Exercise data:
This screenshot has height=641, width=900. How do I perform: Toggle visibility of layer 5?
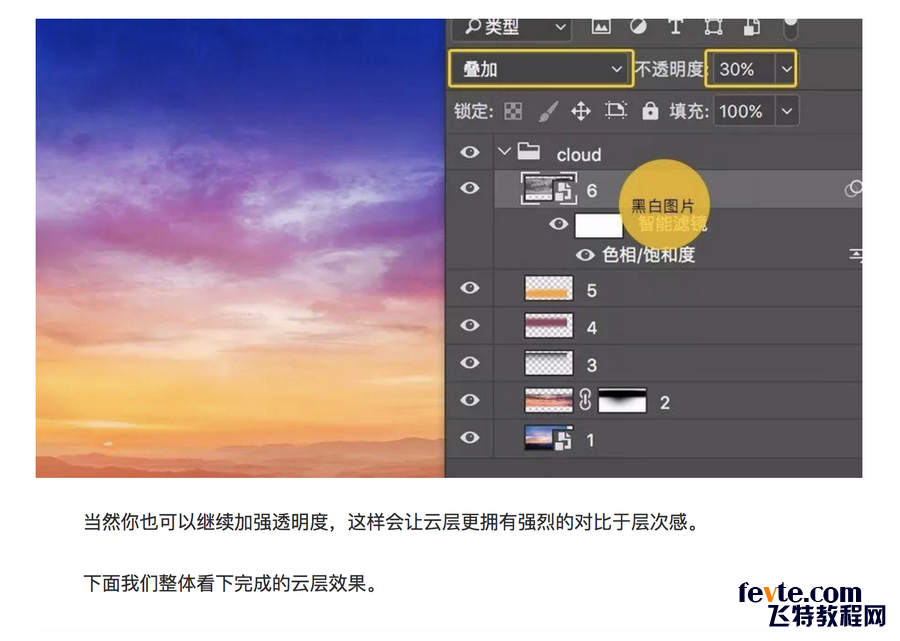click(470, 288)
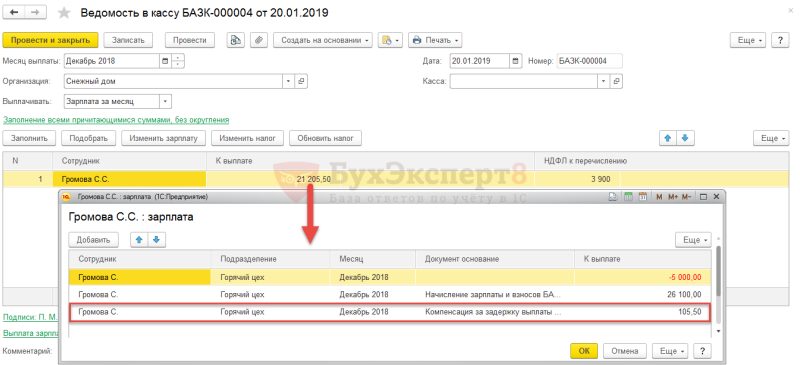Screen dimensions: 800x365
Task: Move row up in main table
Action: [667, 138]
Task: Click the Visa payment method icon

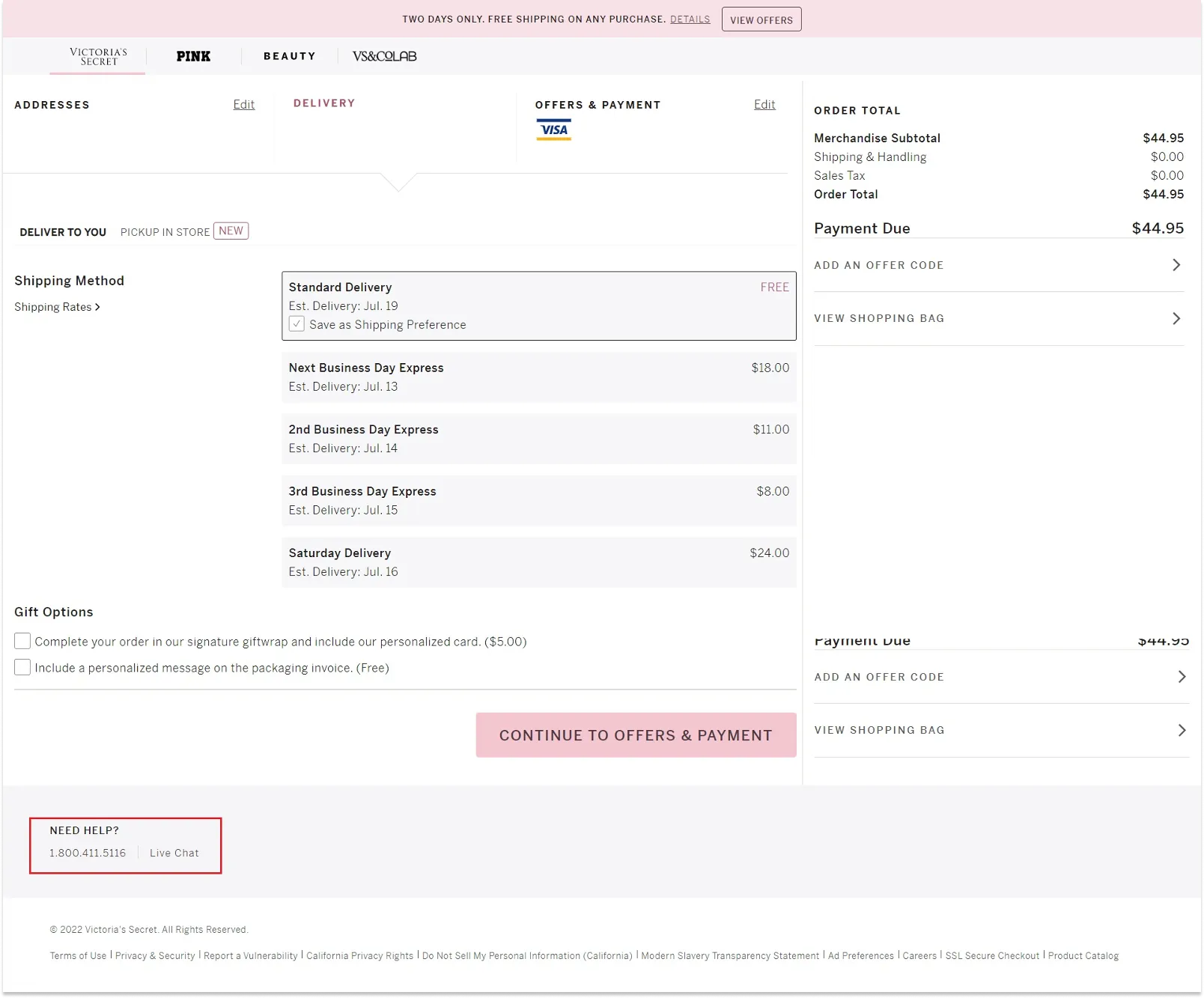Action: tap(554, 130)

Given request: Quote the rows above word for word, leaving out the pictures.

Solution for this problem:
This screenshot has height=641, width=900. How do I perform: Toggle visibility of layer 5?
click(470, 288)
Screen dimensions: 800x365
Task: Move row up in main table
Action: [667, 138]
Task: Click the Visa payment method icon

Action: tap(554, 130)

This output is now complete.